The South African won in 43.62 seconds in Lausanne, Switzerland, on Thursday, easing up in the final few strides in the fastest time in the world since his 43.03 world record at the Olympics.

“I do have a love-hate relationship with the 400m,” Van Niekerk said, according to the IAAF. “Finishing a 400m is always painful but, this time around, I am actually pleasantly surprised about how I digest the lactic acid.”

Full Lausanne results are here.

It’s Van Niekerk’s third-fastest time ever — trailing only Rio and his 2015 World title.

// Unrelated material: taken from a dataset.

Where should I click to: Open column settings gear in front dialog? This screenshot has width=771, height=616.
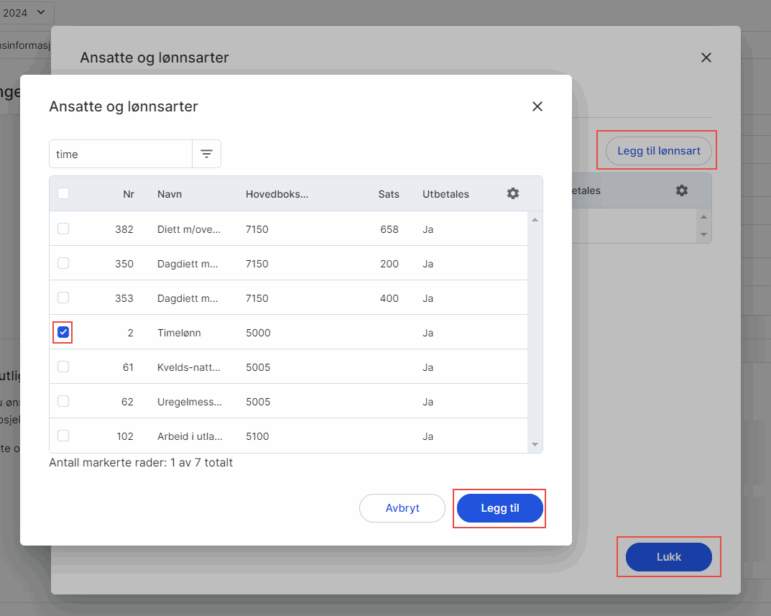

Nobody else has run that fast since 2007. Only Michael Johnson‘s 43.44 from the 1996 Olympic Trials was faster this early in a year.

Van Niekerk is the clear favorite for worlds in London, where the men’s 400m final is Aug. 8 and he plans to race the 200m later in the meet. Upstart American Fred Kerley is the only other man to break 44 seconds this year, clocking 43.70 at an NCAA meet on May 26.

Van Niekerk has already set personal bests in the 100m, 200m and 300m this year.

Also Thursday, Justin Gatlin won the 100m in 9.96 seconds, his third straight race between 9.95 and 9.98 seconds. However, the 35-year-old Gatlin has slowed this year, coming off a leg injury. He ran 9.80 and 9.75 in Lausanne in 2014 and 2015.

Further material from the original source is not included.